When the imaginary curtain opens the spectator is in complete darkness, the only light being the disquieting murmurs and movements of the actors that progressively take their place. On the surrounding theater walls is a narration created through colorful graffiti evoking Keith Haring that follow one another like a novel, touching the main themes of the show. All the objects used on stage and the places where the characters go to die are marked by the outlines of the bodies and the objects.

This re-adaptation and rewriting of Hamlet's story was quite a complex challenge "The need to cut the text made me reflect on the universal nucleus of Hamlet: a father, a son and an impossible command: 

​"​revenge… but howsoever thou pursuest this act… taint not thy mind"; the self destructive conflict following the idea of homicide is a Shakespeare constant.
 

I focused on the family ties: who is the old Hamlet? What opinion did he have of a son who had not followed in his footsteps in order to study philosophy? Hamlet is obviously the motor of everything: a young man whose life had always gone by unchallenged and who, all of a sudden, sees his world falling apart. And as if that wasn't enough, the father reappears trying to connect, forcing him to become what he had been: a warrior , a man capable of killing without remorse. The chorus then becomes the voice of Hamlet's conscience. The cut removes the political and military aspect of the narration: Fortebraccio, Norway, England, the references to the past military glories of the old Hamlet.

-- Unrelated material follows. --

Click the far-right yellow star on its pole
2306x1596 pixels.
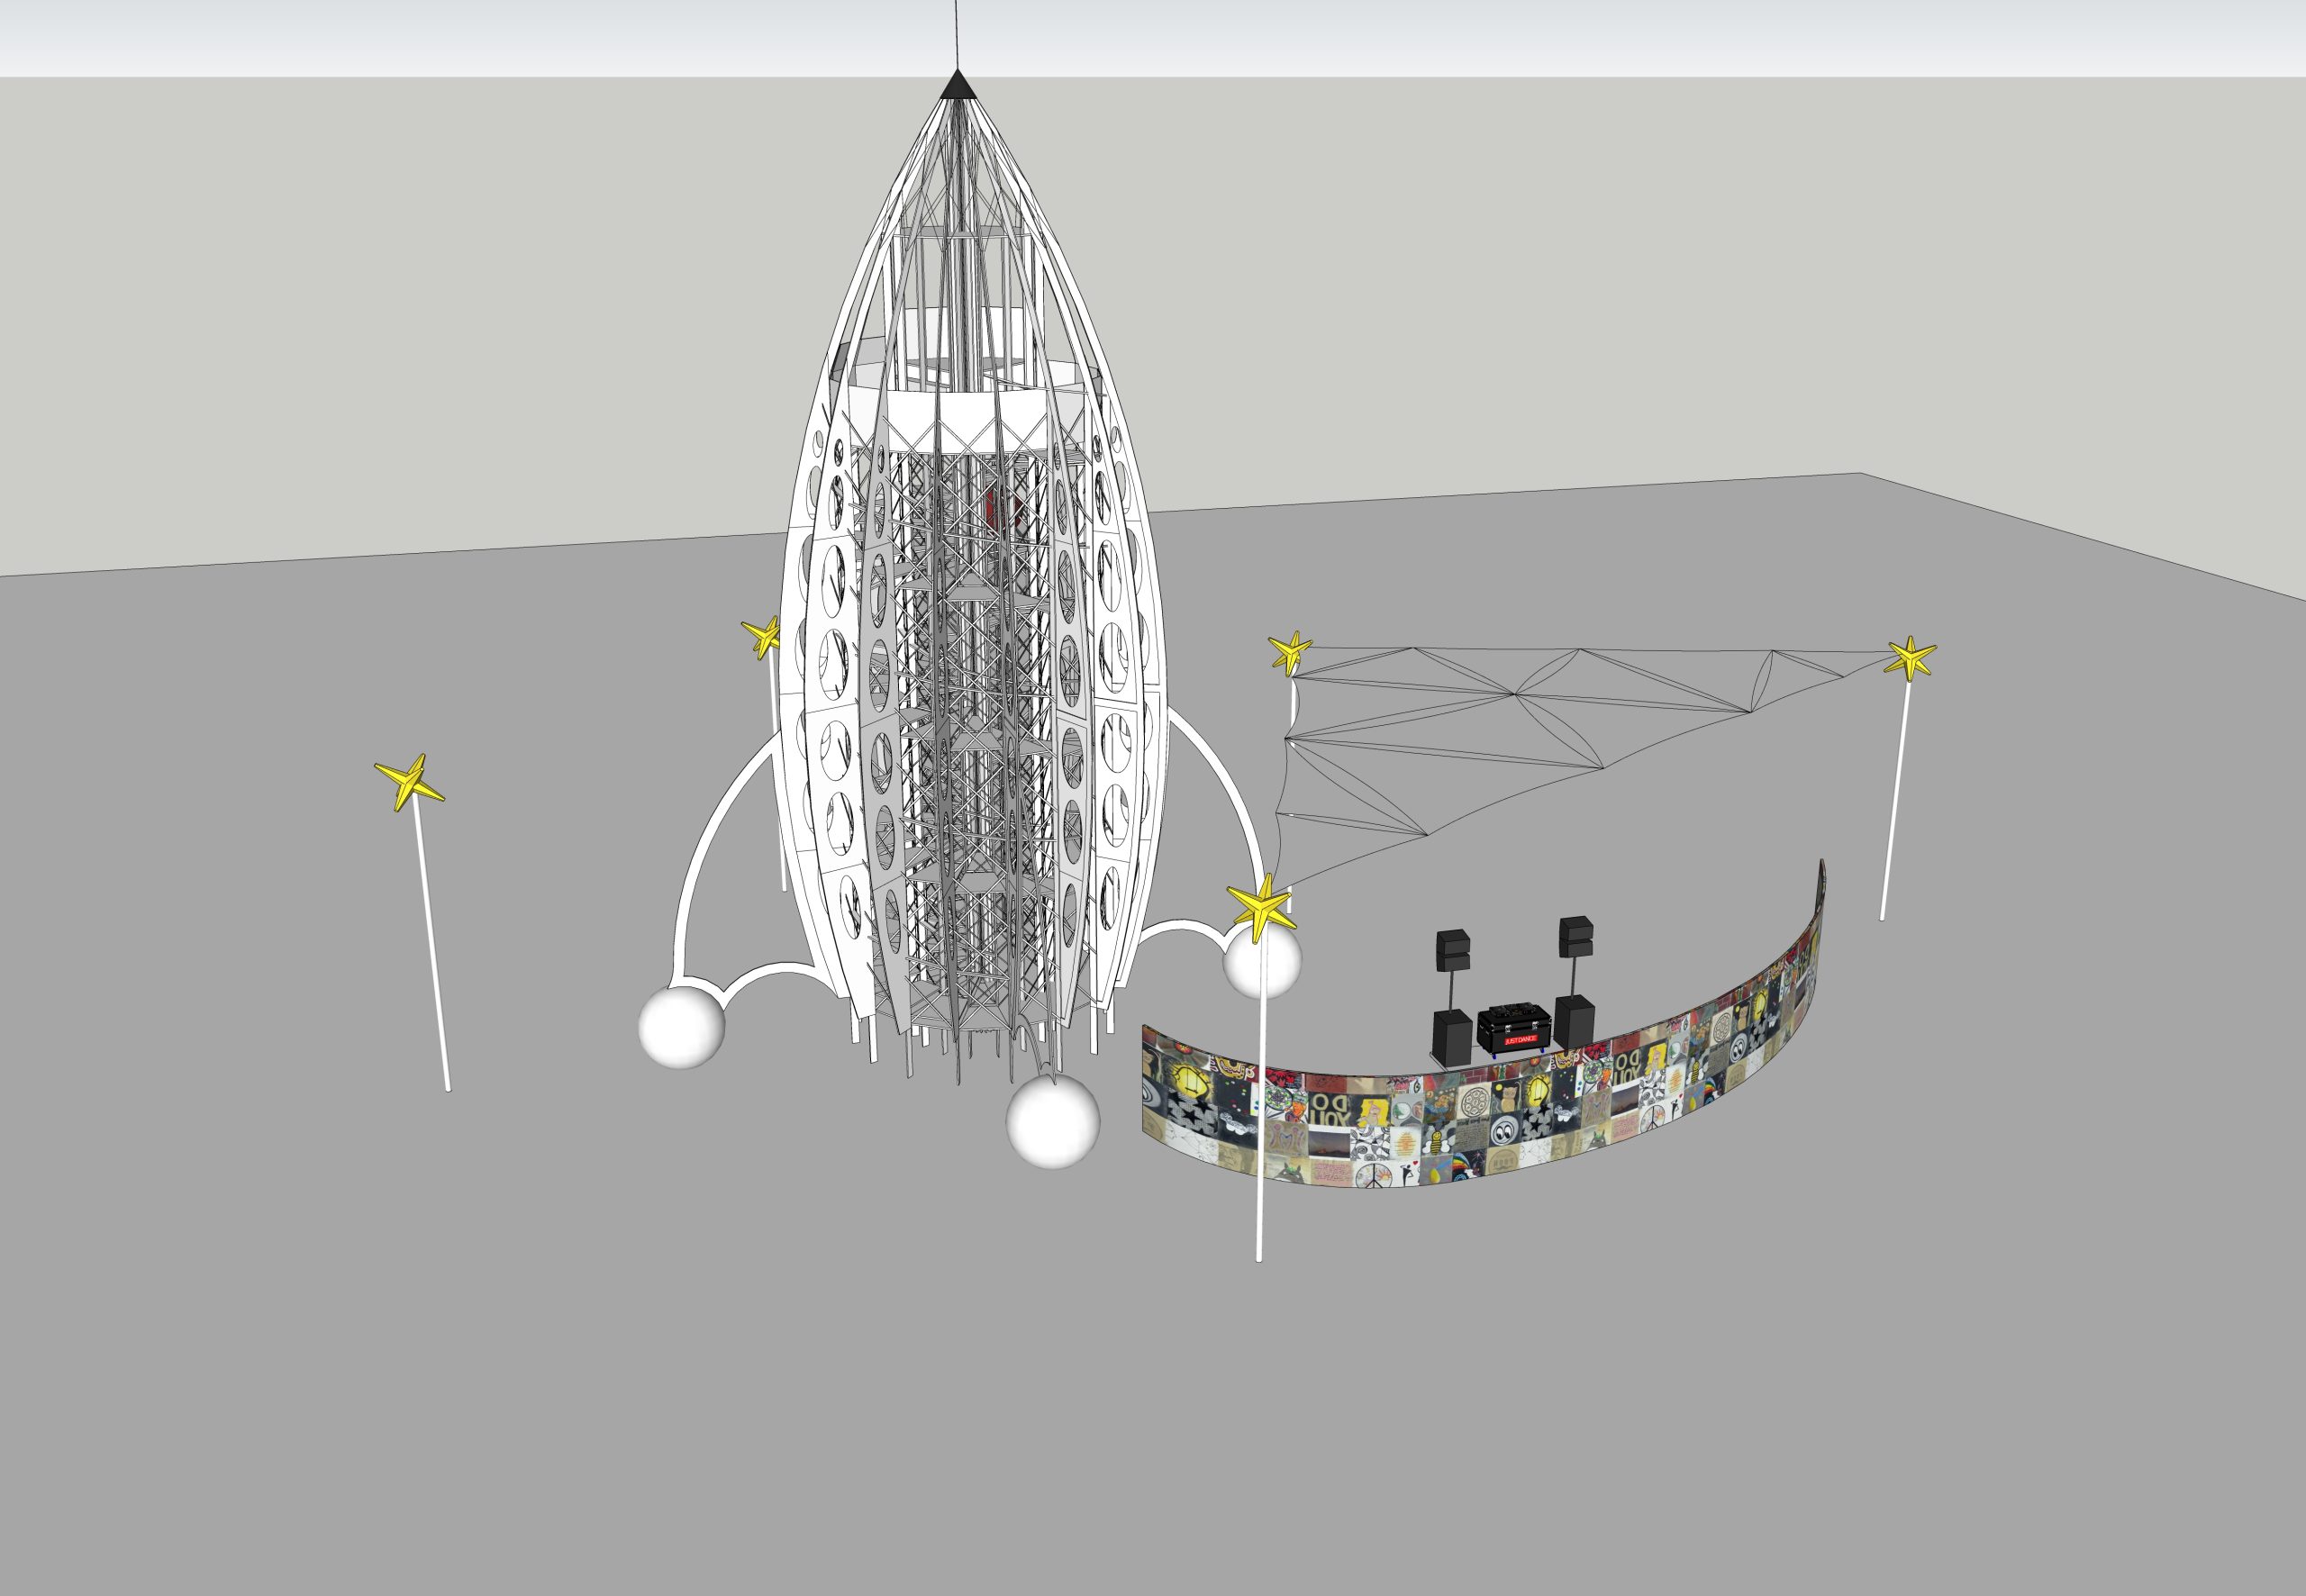[x=1910, y=658]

The live music by Papaceccio and Francesco Santalucia complements the story. The musical compositions by the two artists confer a contemporary and tribal tone that adds pathos and a unique artistic expression. The electronic and acoustic percussion, in fact, follow the director's choice of setting this Hamlet between the end of the Seventies and the beginning of the Eighties. 

" Francesco Santalucia and I have been working together for over ten years. We almost always co-author plays in Europe and New York. We've always used the mixed electronic music with the acoustic instrument: timpani and percussion together with electric sounds produce an ambivalent result", explains the percussionist, actor and composer Francesco Maria Crudele, in art Papaceccio.

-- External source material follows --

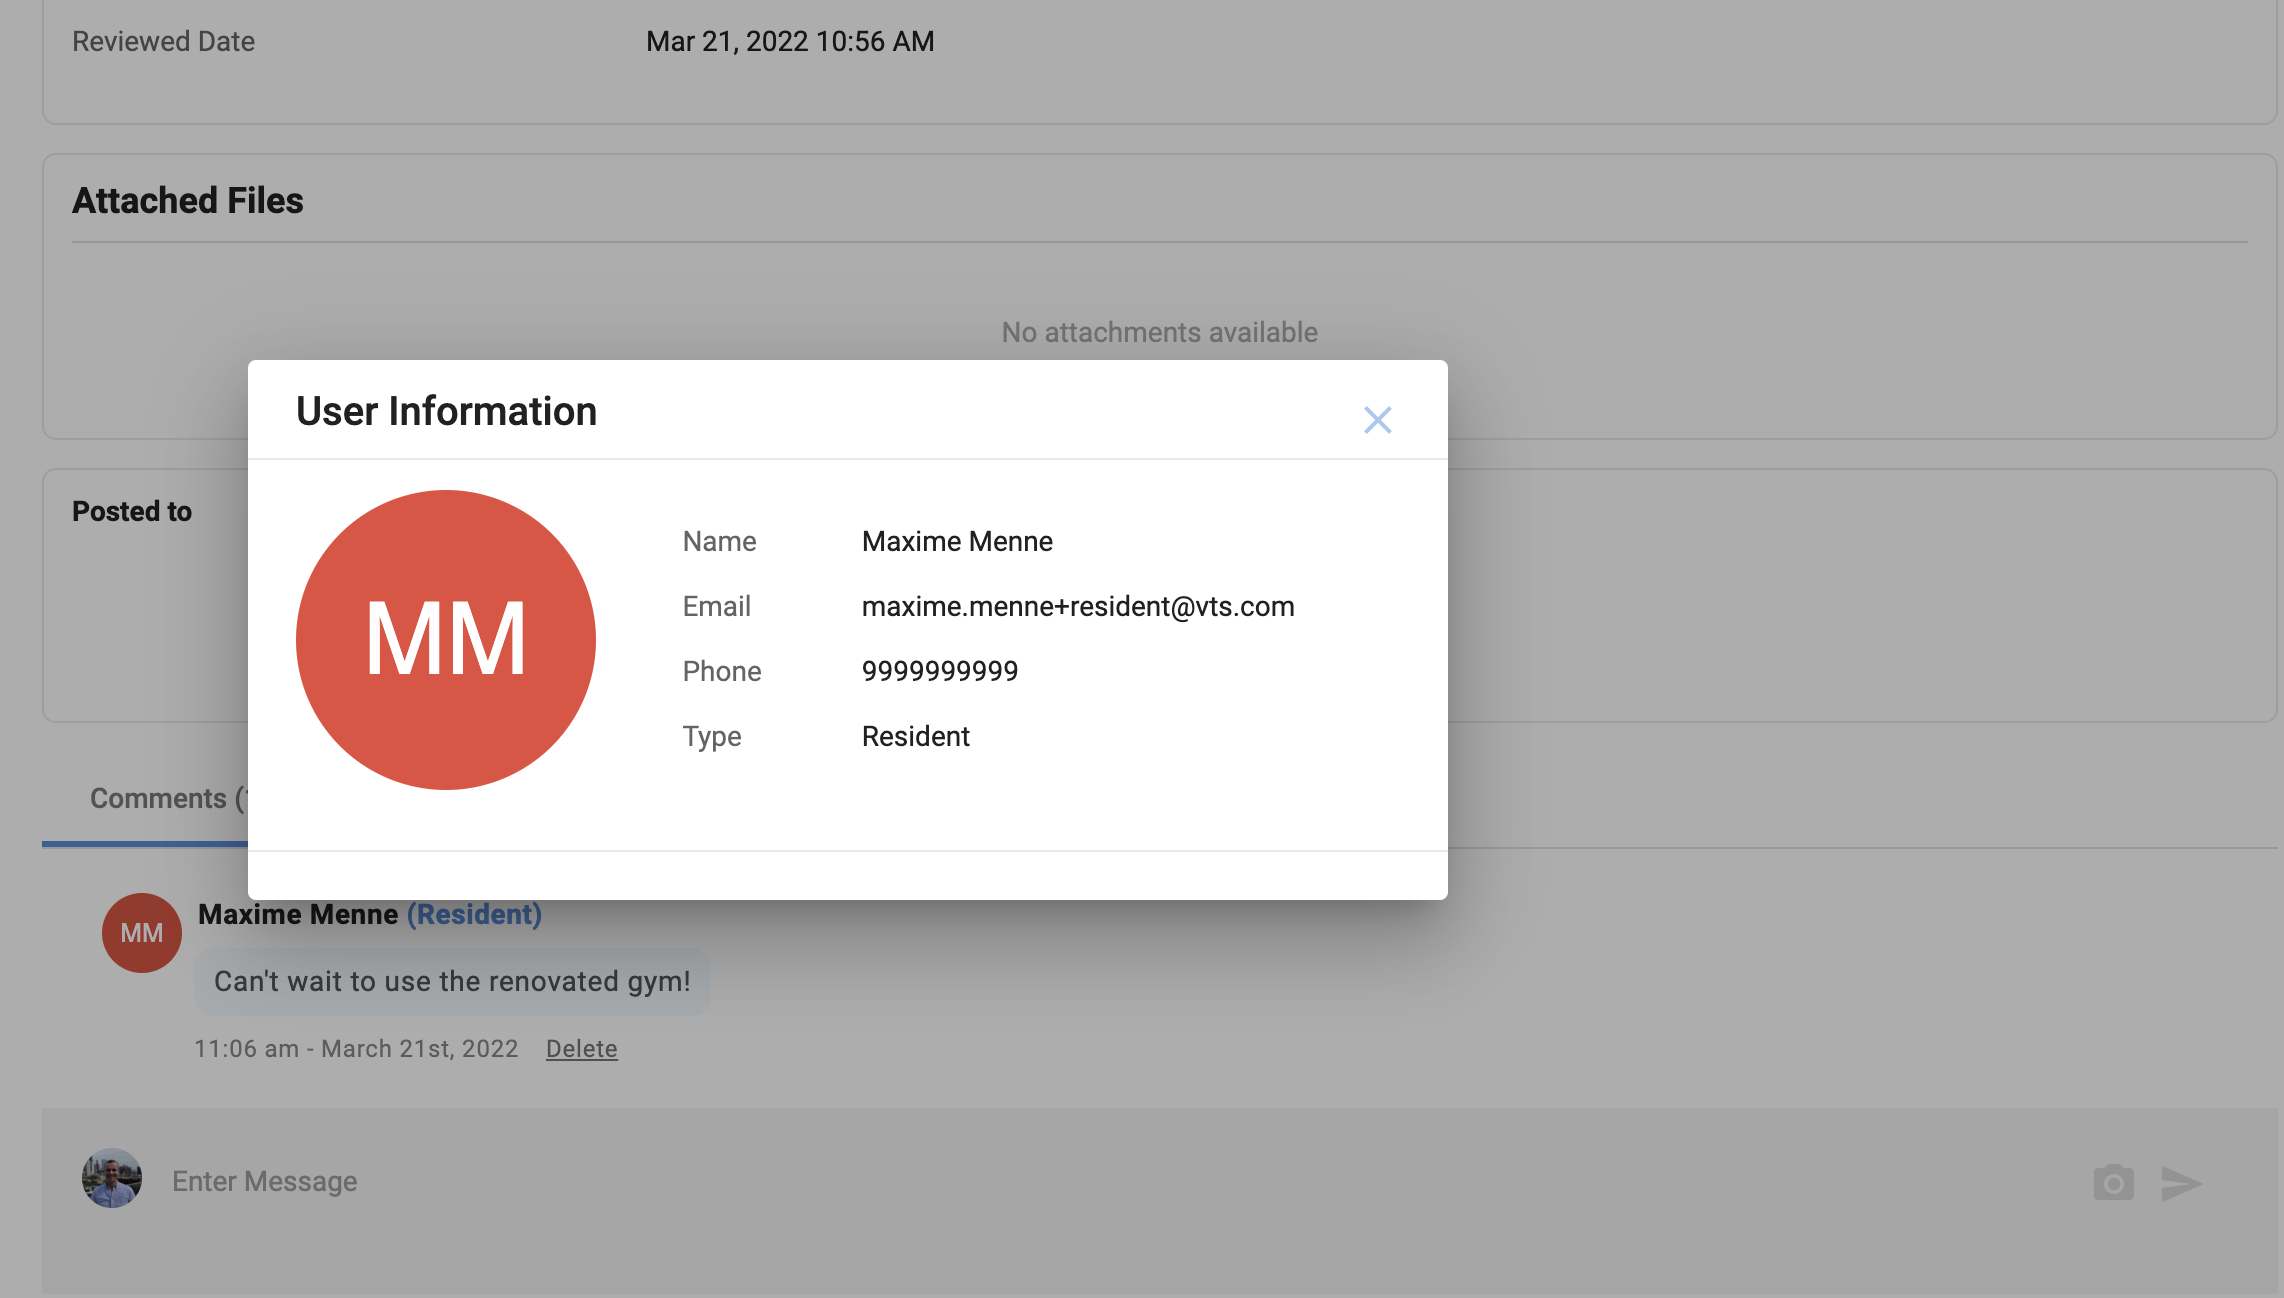Open the Comments tab
This screenshot has height=1298, width=2284.
(x=160, y=799)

​"Our collaboration creates peculiar results characterized by my musical writing combined with  Papaceccio's text writing, often working together with the chorus and the ensemble. We followed the key concept of the relationship of Hamlet's characters with the mirror, the double, deconstructing Shakespeare's key-words and re-presenting them in reverse". Francesco Santalucia is a pianist who for over ten years has been writing music for theatrical productions in Italy as well as internationally.​

​It's not the first time the three artists work together. In 2011 and in October last year Celeste Moratti was Medea, written and adapted by Dario D'ambrosio and by the Teatro Patologico, at the Mama Theatre in New York. "If I go on stage as Medea I can finally face those parts of myself the I silence during my everyday life: hate, fear, anger, unbridled love.... While in Hamlet Gertrude is a character I had misjudged until I became a mother. She is a mother totally in love with her son, but she is not perfect and ends up making big mistakes: the sense of guilt tears her up since the first scene, but truly erupts when Hamlet forces her to see what she had done. Maybe, but not always, and in a smaller degree, all mothers are like that."
 

The composers tell us that also in this case, the mechanism of the representation is the same: starting from the drama they choose the keywords, to then analyze the text and move to the director's guidelines; those are then adapted to the text to ensure it works harmoniously.  "Never betray the original text, we just provoke it by pushing it in our direction".